Su sinceridad brutal le conduce a un permanente conflicto con las hemerotecas: "por supuesto, soy un hombre de derechas de toda la vida", "la izquierda será siempre mi adversario", "Calvo Sotelo ha sido una suerte para España". Son algunas frases que hicieron titulares en las entrevistas con Garrigues que desde hace cinco años, publican ocasionalmente los periódicos. Primero era solamente el joven delclan, el hijo de Don Antonio, el hermano de Joaquín. A lo sumo, el presidente de la Asociación para el Progreso de la Dirección, el representante de numerosos intereses multinacionales en España, el proamericano oficial. O, en el mejor de los casos, el presidente de la Asociación Mundial de Abogados, el consejero del Alto Comisionado de las Naciones Unidas para los Refugiados, el director del bufete multimillonario en la calle Antonio Maura.
Cuando le hicieron miembro de la Trilateral, la figura de Antonio Garrigues comenzó a adquirir otros relieves. Las entrevistas periodísticas comenzaron a multiplicarse. Al morir su hermano mayor, Joaquín, todo el mundo entendió que se había convertido en el heredero oficial de la antorcha política: debía ocupar un nuevo lugar en el clan. Tendría que llenar el hueco que Joaquín dejaba en la política y en la idea liberal. Las comparaciones entre uno y otro Garrigues no iban a faltar; era algo incómodo, pero lo aceptó.

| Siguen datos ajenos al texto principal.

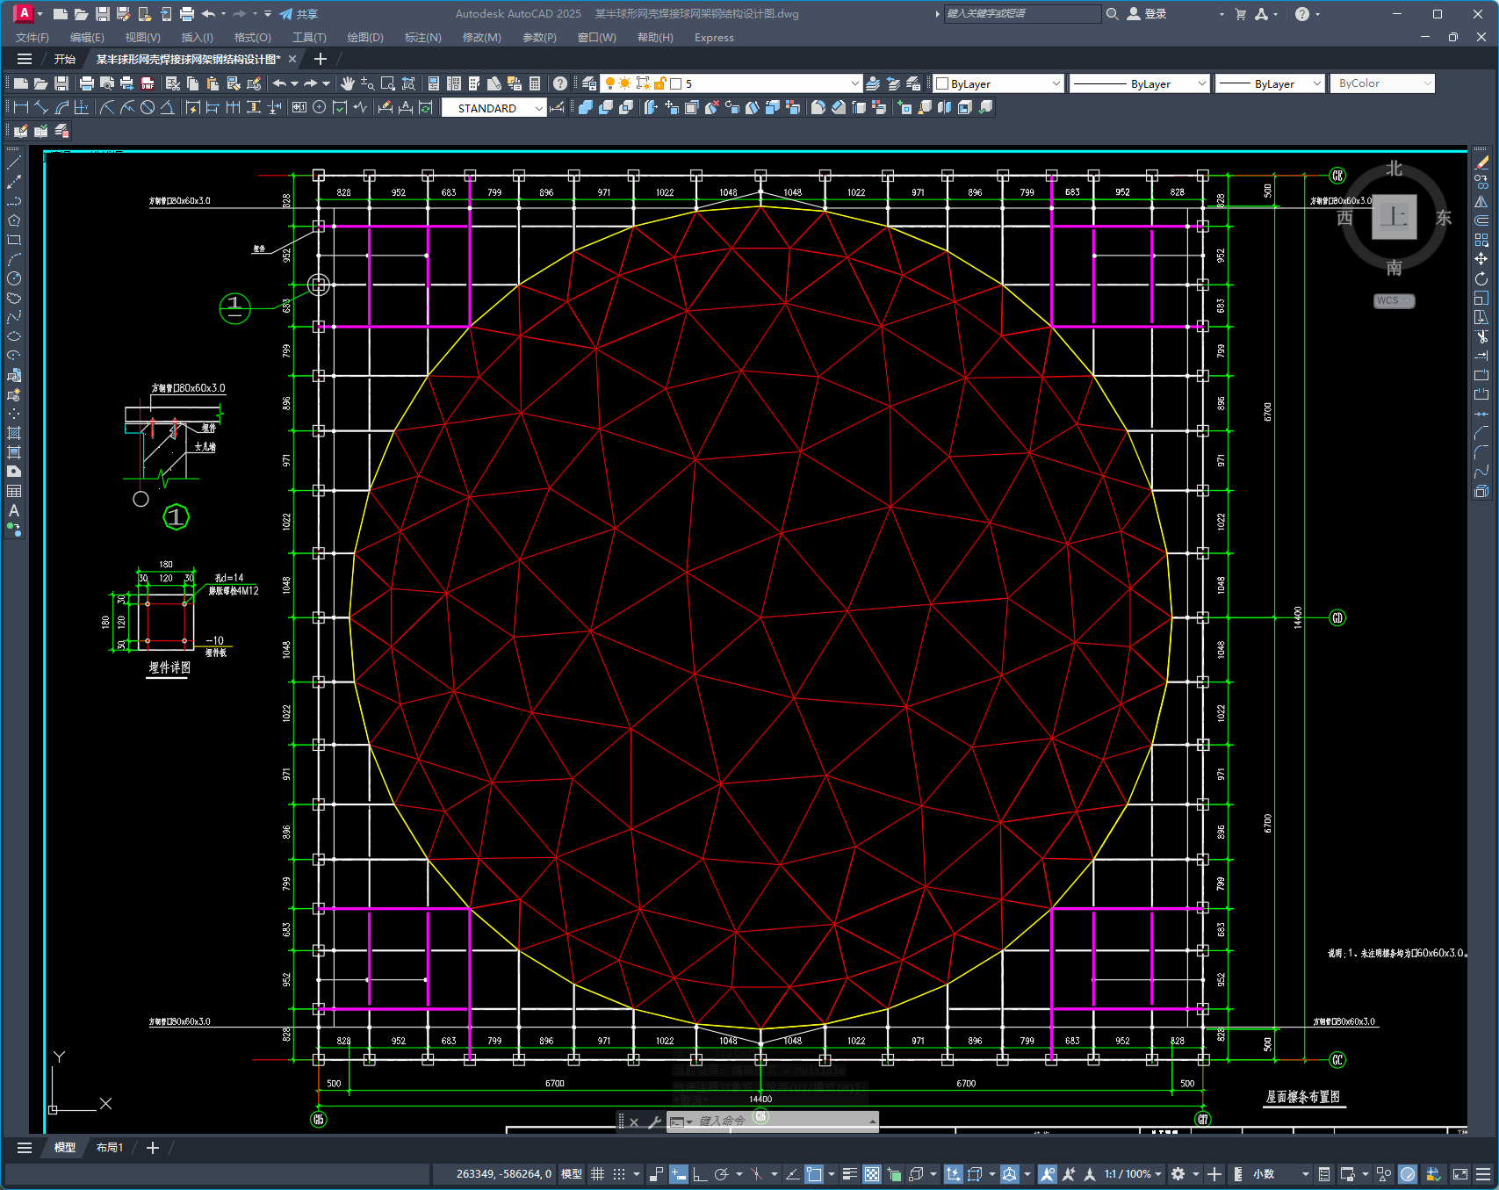Toggle Ortho mode in status bar
This screenshot has width=1499, height=1190.
[699, 1174]

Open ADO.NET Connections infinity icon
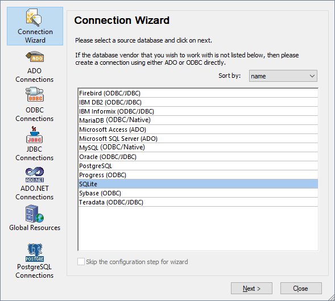click(x=35, y=175)
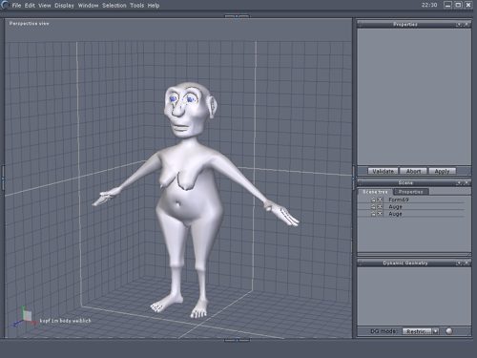The image size is (477, 358).
Task: Toggle visibility icon of Form69 object
Action: (x=380, y=200)
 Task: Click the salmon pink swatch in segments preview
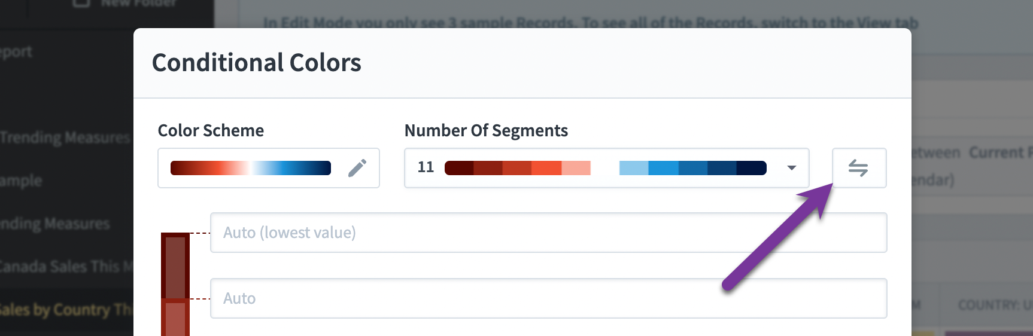tap(576, 168)
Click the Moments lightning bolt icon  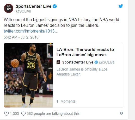(57, 102)
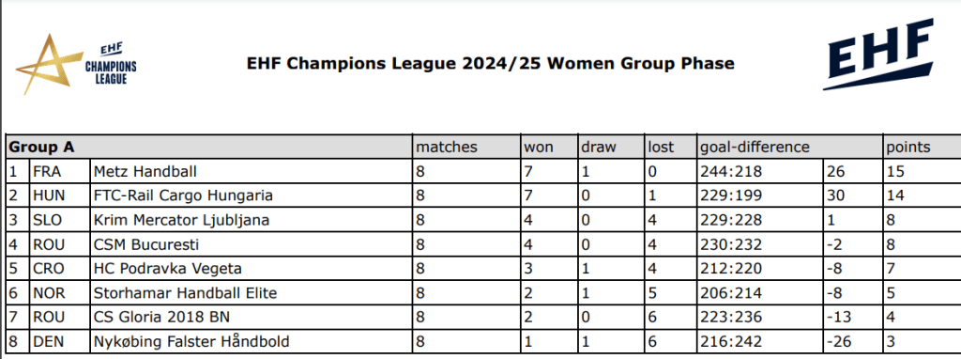The height and width of the screenshot is (359, 961).
Task: Click the matches column header
Action: [x=466, y=148]
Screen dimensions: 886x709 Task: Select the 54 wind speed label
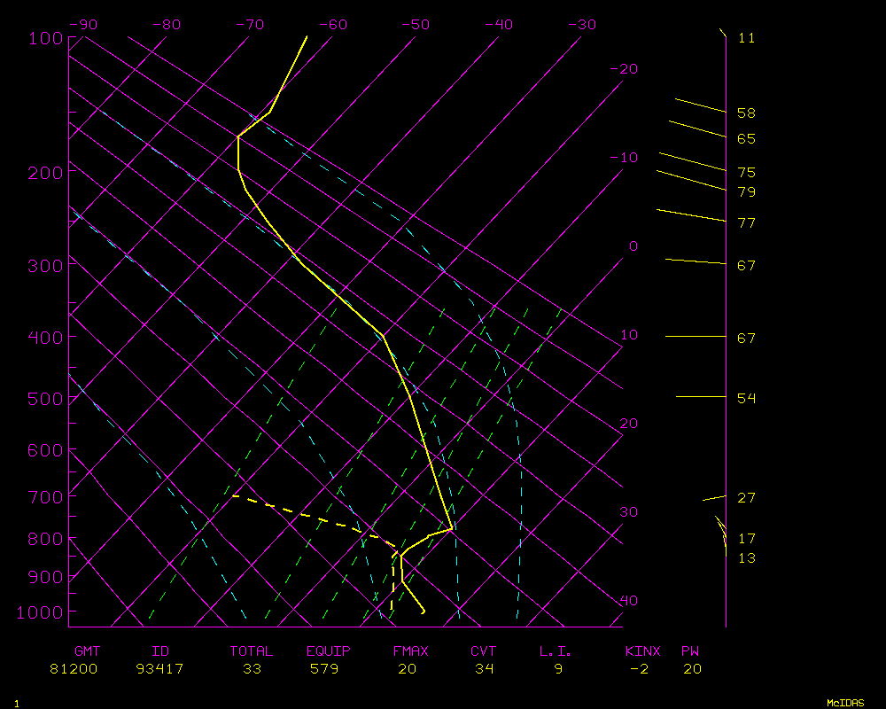click(x=747, y=398)
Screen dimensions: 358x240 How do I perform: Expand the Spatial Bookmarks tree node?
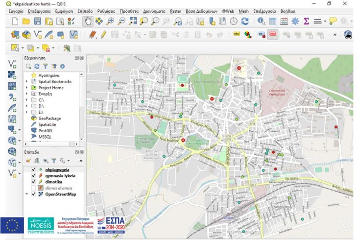point(26,81)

El propia jefe del clan, el mítico embajador Antonio Garrigues y Díaz Cañabate, hablaba públicamente de las facultades de cada uno de sus hijos: "Antonio es fuerte y tiene una vitalidad que yo no le he dado". En cambio, sugería que a su segundo hijo le faltaba la rapidez y el humor corrosivo de Joaquín.
Es, en efecto, fuerte: a los 48 años parece estar en plenitud de facultades, juega al tenis sin estilo -"mi mujer dice que es porque siempre juego para ganar; y es verdad"-, puede ser el rey de Puerto Banús y, en plena época de crisis, no le importa aparecer fotografiado pescando tiburones en un yate, en las costas africanas. Tiene vitalidad: puede vérsele en todas partes en todo momento. Sin duda, lo suyo es mucho más la actividad que la reflexión: nadie puede negar que, desde que se zambulló en las aguas de la política, ha hecho muchas cosas. Y que se ha equivocado en no pocas de ellas.

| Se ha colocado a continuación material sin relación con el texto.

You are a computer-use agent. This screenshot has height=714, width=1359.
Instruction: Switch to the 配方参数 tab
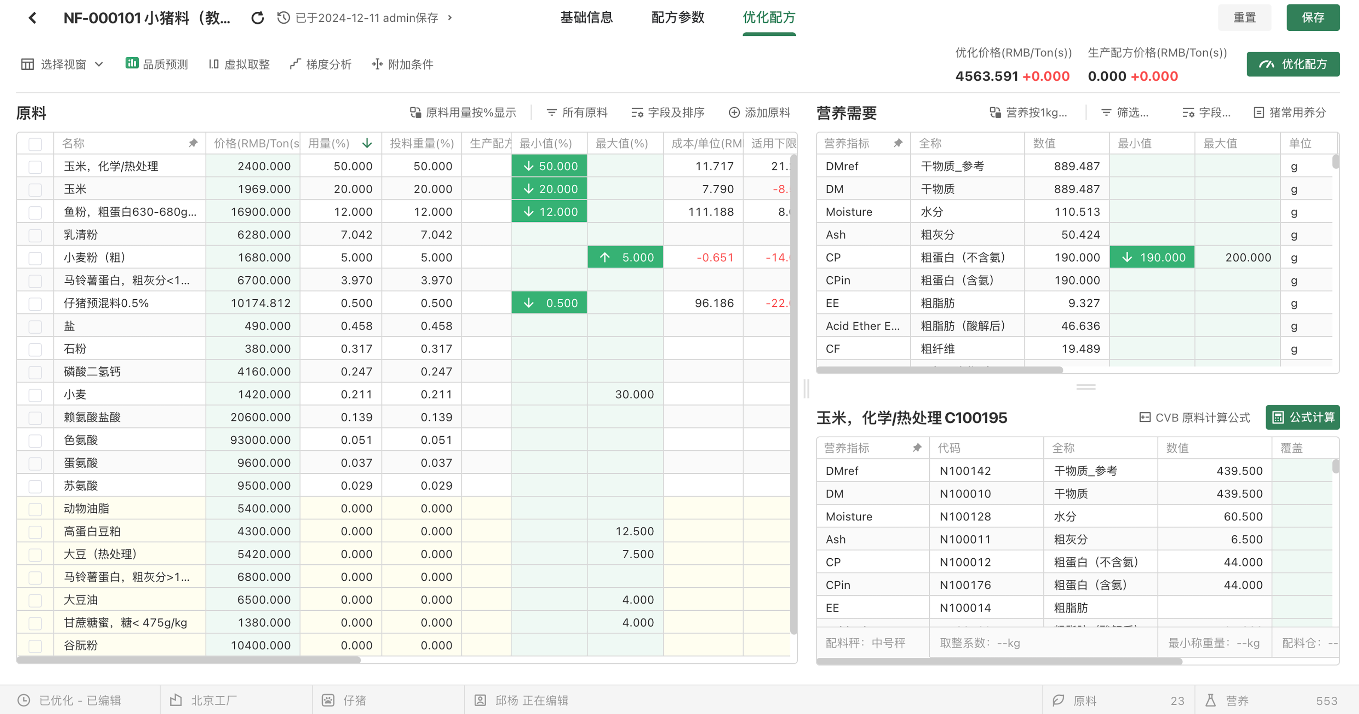677,18
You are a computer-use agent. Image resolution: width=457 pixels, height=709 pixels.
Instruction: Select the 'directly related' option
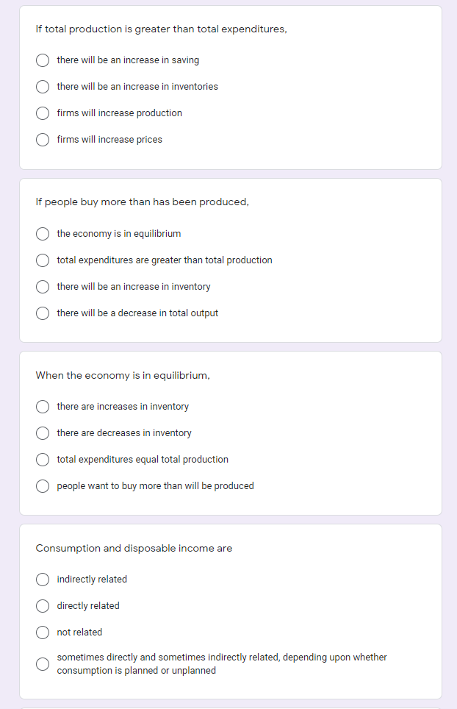[x=43, y=606]
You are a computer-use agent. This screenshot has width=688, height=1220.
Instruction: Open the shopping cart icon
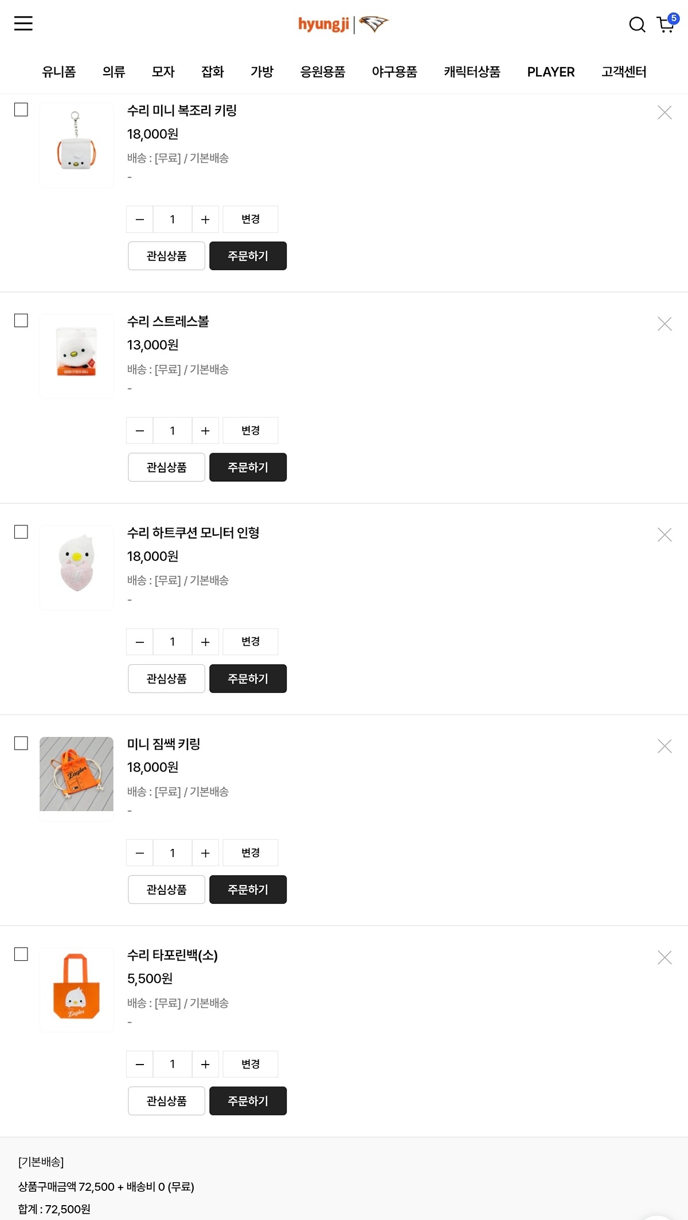tap(666, 25)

Apostó incondicionalmente por Calvo Sotelo y lo calificó de "gran presidente"; dudó a la hora de aceptar una cartera en el último Gobierno de UCD, y nadie sabe a ciencia cierta si la rechazó o si el ofrecimiento no llegó a concretarse; dudó y rechazó un pacto con Manuel Fraga; dudó y aceptó llegar a un pacto electoral con UCI) en las últimas elecciones legislativas, y solo un milagro le salvó de que tal pacto quedase formalizado. Dudó, y trató de rehusar, cuando el partido que fundó el verano pasado le pidió que concurriese como candidato a la alcaldía de Madrid. Tuvo que decir sí, y acudió a su primera rueda de prensa como alcaldable para hablar de la situación intrnacional.

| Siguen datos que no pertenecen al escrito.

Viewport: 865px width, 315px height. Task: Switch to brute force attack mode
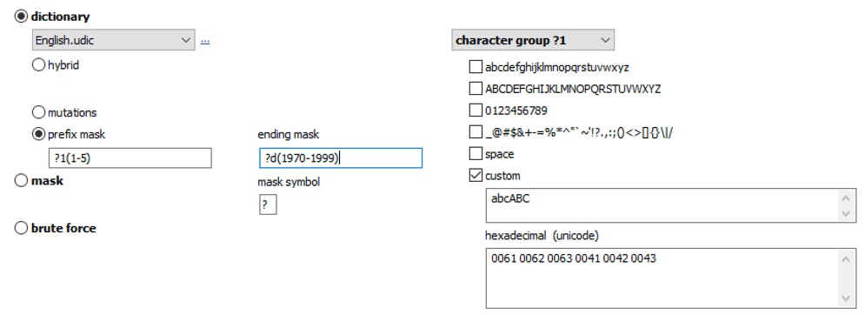21,228
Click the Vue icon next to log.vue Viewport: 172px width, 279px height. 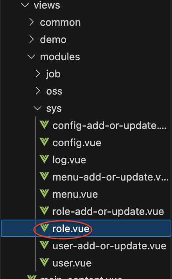pyautogui.click(x=44, y=159)
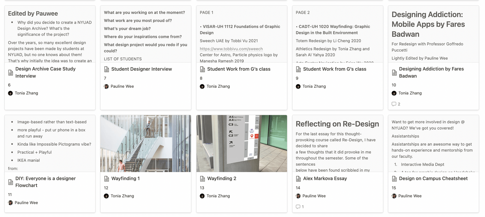Click Tonia Zhang avatar on Wayfinding 2 card

tap(202, 196)
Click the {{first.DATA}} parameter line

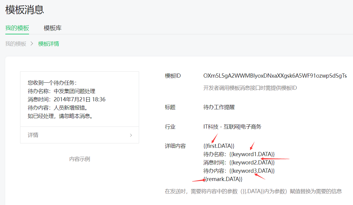[219, 146]
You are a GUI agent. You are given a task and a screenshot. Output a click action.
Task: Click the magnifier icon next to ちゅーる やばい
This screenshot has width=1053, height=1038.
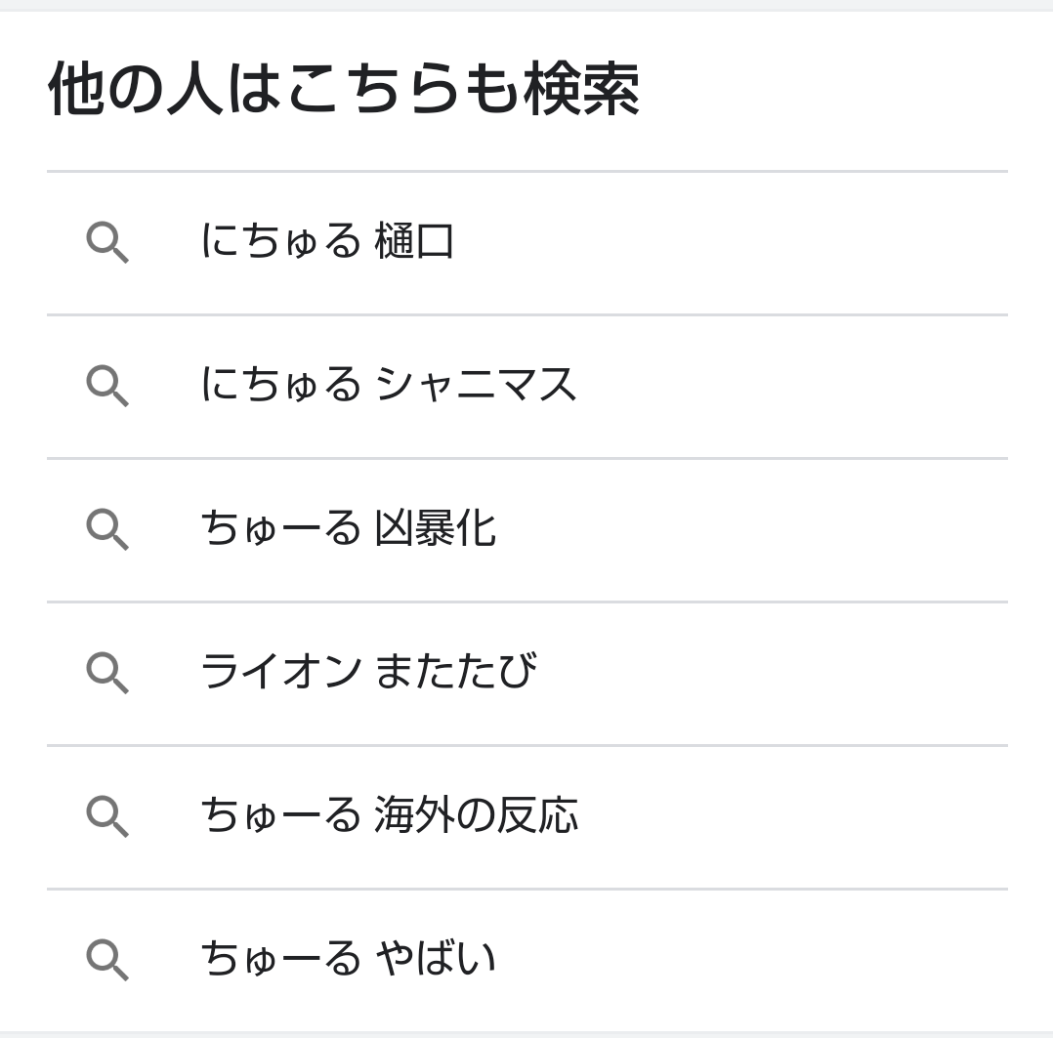[x=106, y=960]

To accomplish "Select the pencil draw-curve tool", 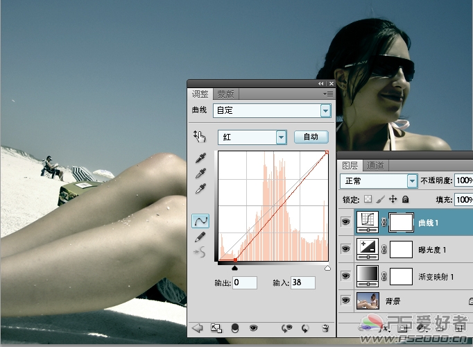I will click(x=200, y=237).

Sus intentos de acercamiento a Adolfo Suárez fracasaron, y decidió intentar consolidar sus posiciones en el espacio centrista por otras vías: ahora parece cifrar su salvación futura en situarse, al frente de los clubes liberales, en una posición ventajosa dentro de la llamada operación reformista que Miguel Roca planea poner en marcha. No lo dice, pero sabe que será la última oportunidad antes de volver al magnífico bufete de la calle Antonio Maura, a los consejos de empresas multinacionales, a las entrevistas en los periódicos solo de cuando en cuando.